American craft beer is experiencing an explosive growth in popularity, both domestically and overseas. Last year, the United States exported $100 million worth of beer, an increase of 35.7% from the previous year. Canada is the biggest consumer of American craft beer exports, at 53%, followed by Sweden at 12%, and the United Kingdom as a close third at 10%. Demand in Brazil went up by 64% and approximately 38% in the Asian-Pacific market last year.
The foreign interest in American craft beer is due to the innovation and flavors offered by American craft brewers. Unlike other countries, the craft beer scene in America is not restricted by traditional guidelines for beer-making, which allows the freedom to experiment with production techniques and flavors. Within the next year, we will see more new, exciting flavors from craft breweries and the rise in popularity of the beer cocktail. The similarities between the craft beer and wine industries are growing everyday, with regional differences and specific varieties.
The demand for American craft beer is gaining the attention of some of the big global drink groups and they want to get in on the action.
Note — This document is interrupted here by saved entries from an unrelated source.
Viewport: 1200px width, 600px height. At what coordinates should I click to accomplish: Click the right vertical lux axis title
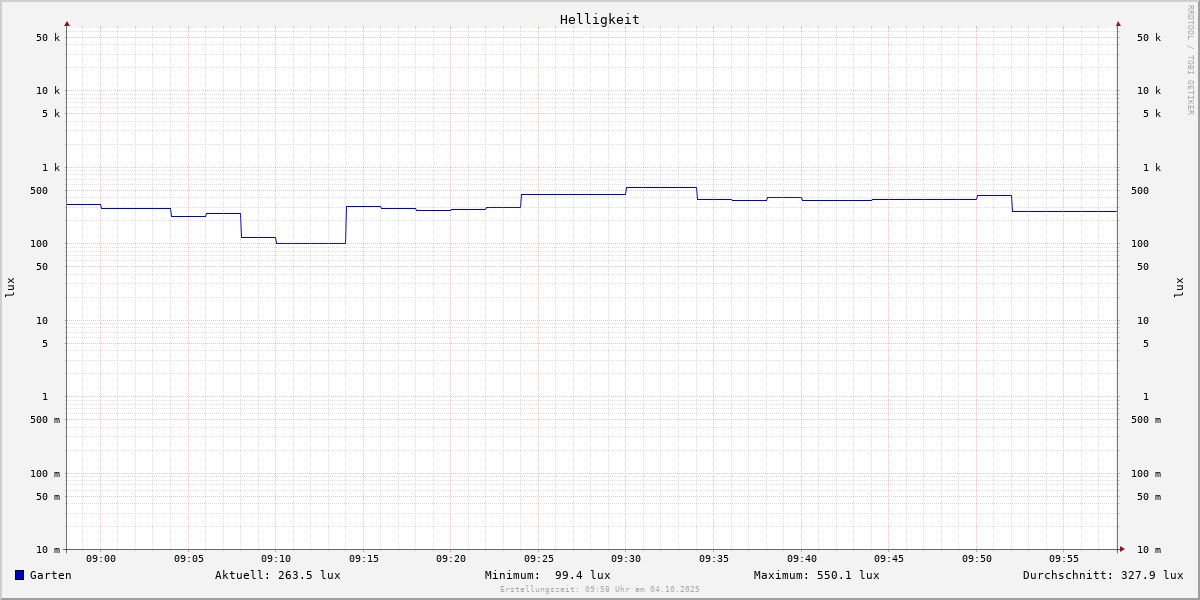click(x=1179, y=288)
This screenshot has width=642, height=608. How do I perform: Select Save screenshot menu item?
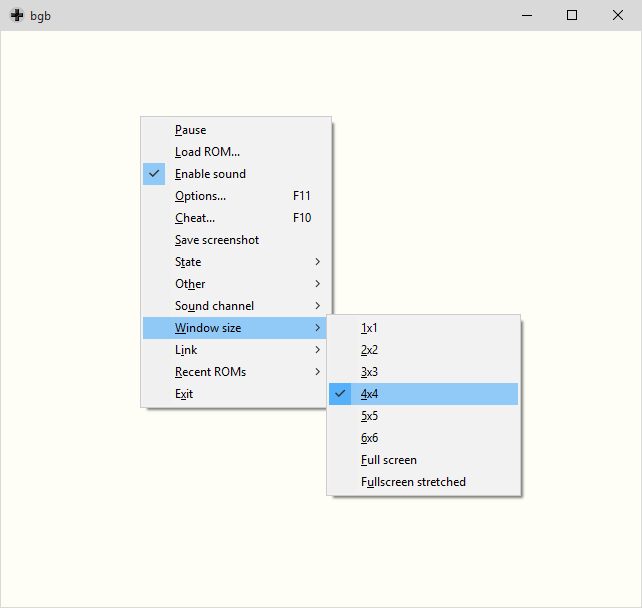(x=217, y=240)
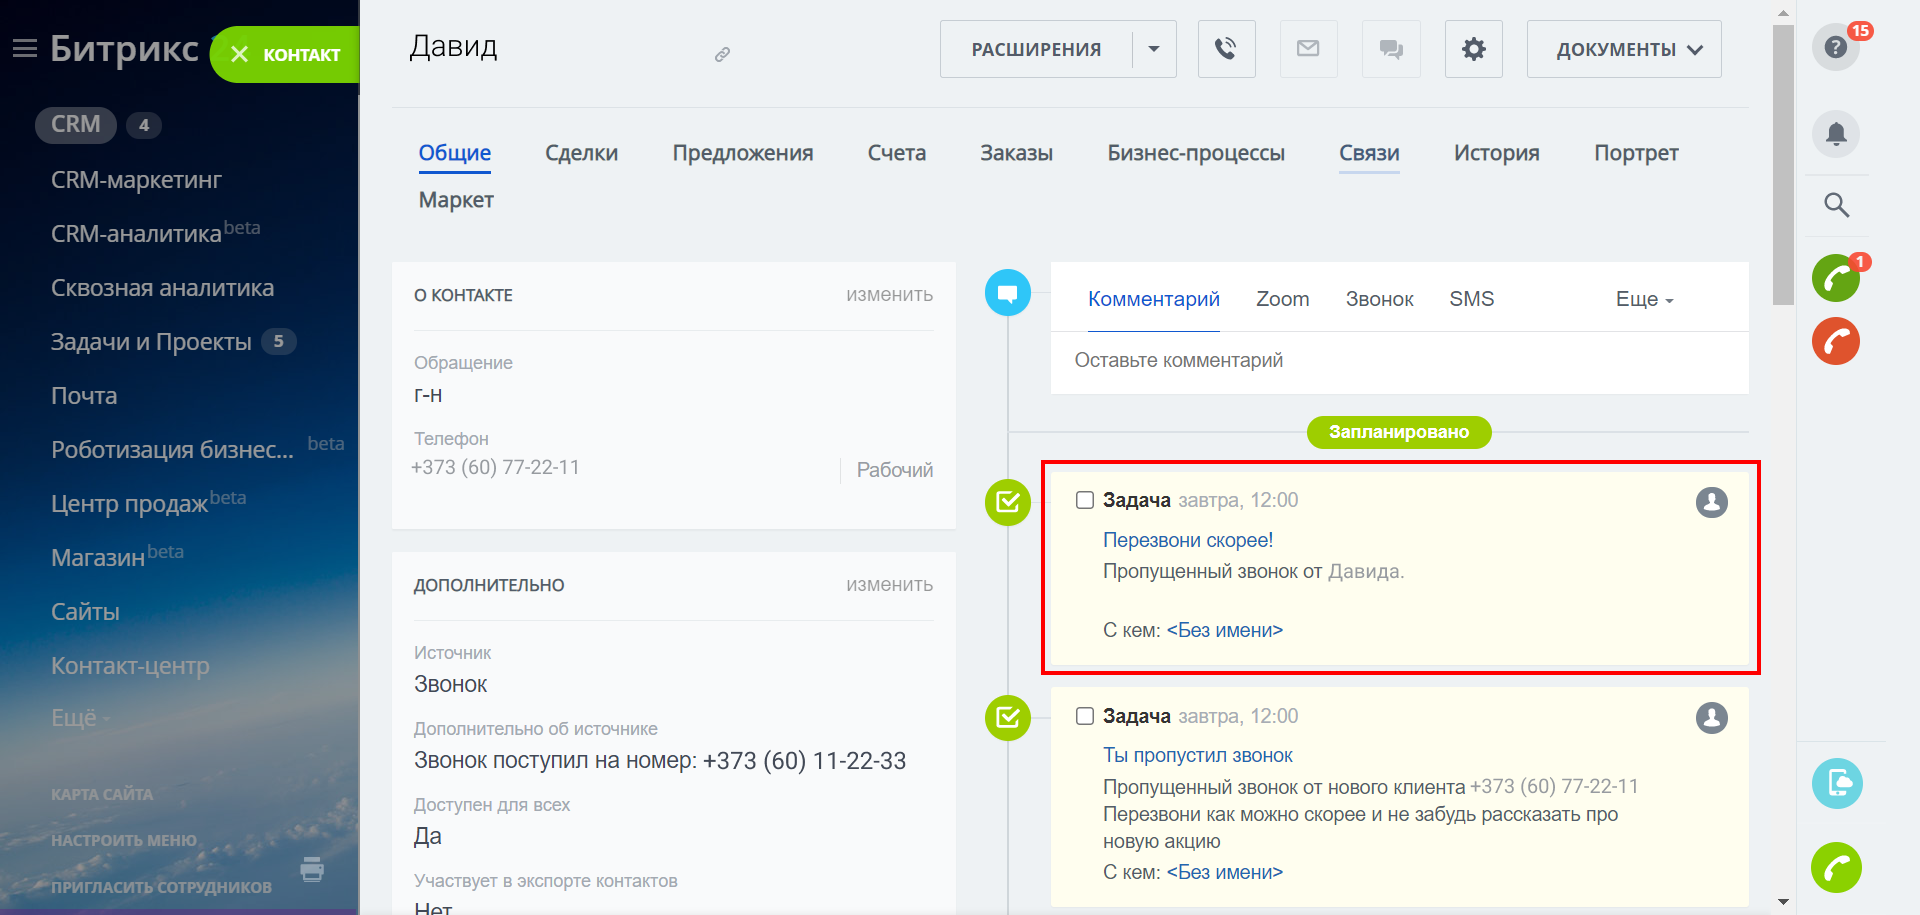Open notifications bell icon
Screen dimensions: 1920x915
coord(1835,134)
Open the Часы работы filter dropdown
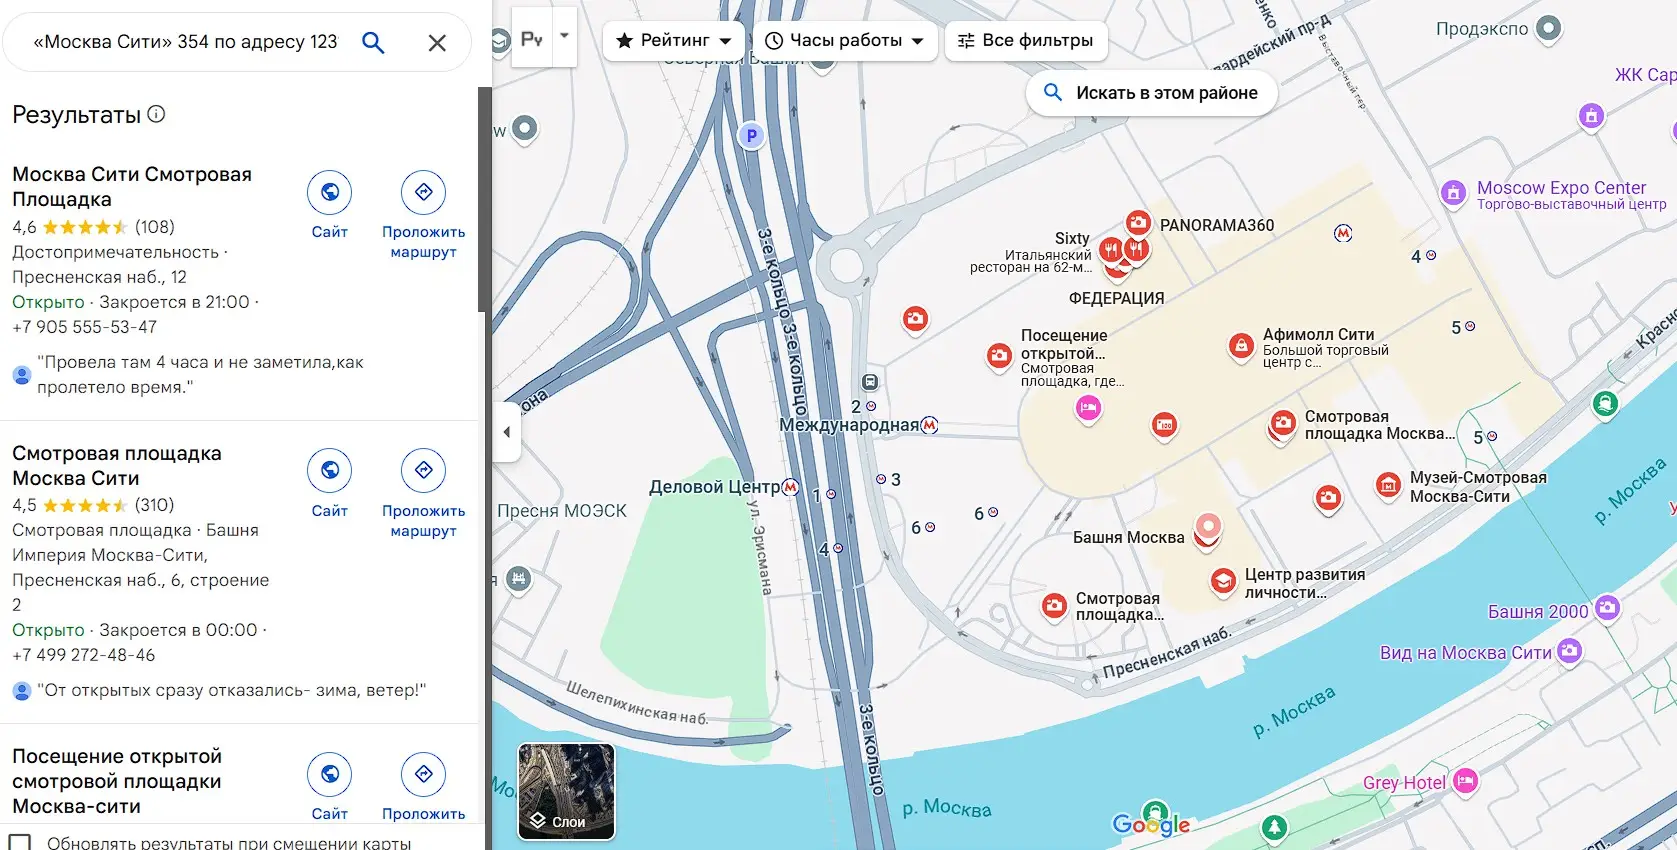 coord(844,41)
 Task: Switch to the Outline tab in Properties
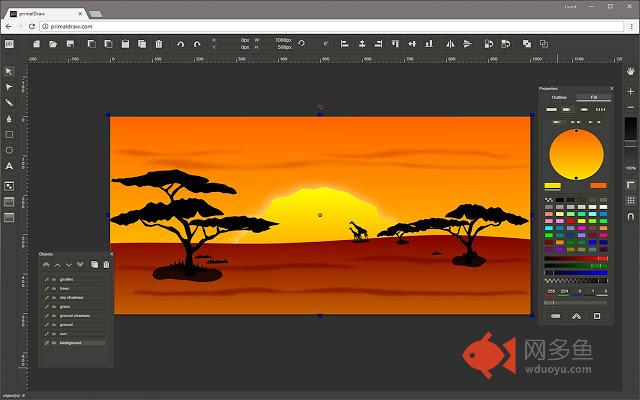[x=559, y=97]
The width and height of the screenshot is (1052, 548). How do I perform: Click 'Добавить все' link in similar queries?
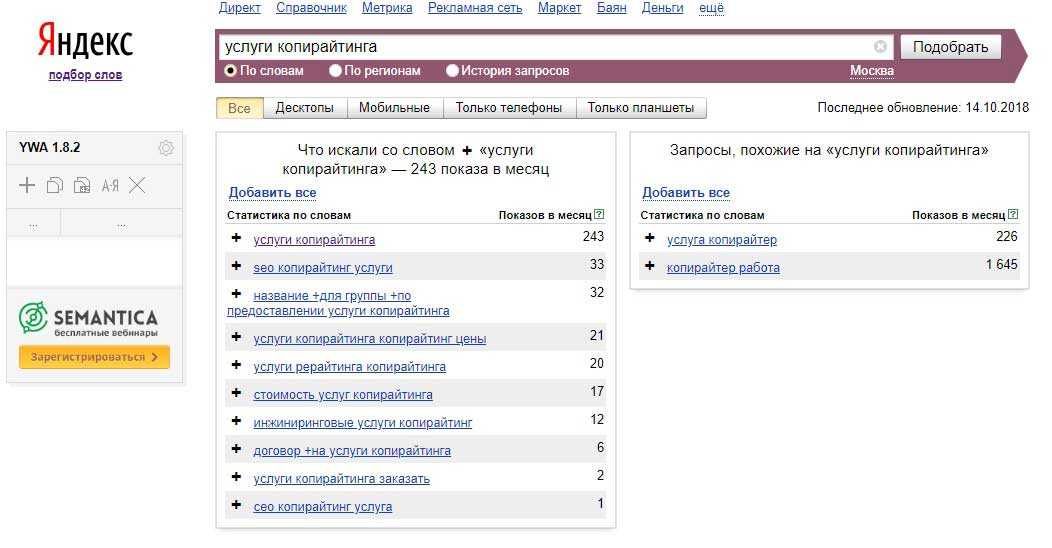click(x=685, y=192)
To keep up with these changes, big breweries like Anheuser-Busch (AHBIF) are snapping up the rising stars of the beer market so that, they too, can have the competitive edge that craft beers provide.
But not everyone is embracing the craft beer scene — some of alcoholic beverage companies have no interest in getting in on the action. “People expect one of the big guys to get in and roll up the craft business,” Rob Sands, chief executive of beer and wine distributor Constellation Brands (STZ) said in an interview recently. “But it’s not clear that’s a good strategy.”
Craft beers only make up a small percentage of the $100 billion beer market and few have been successful outside of their local markets. This just adds to the belief that it’s a very local business that may not be marketable outside of their own locales.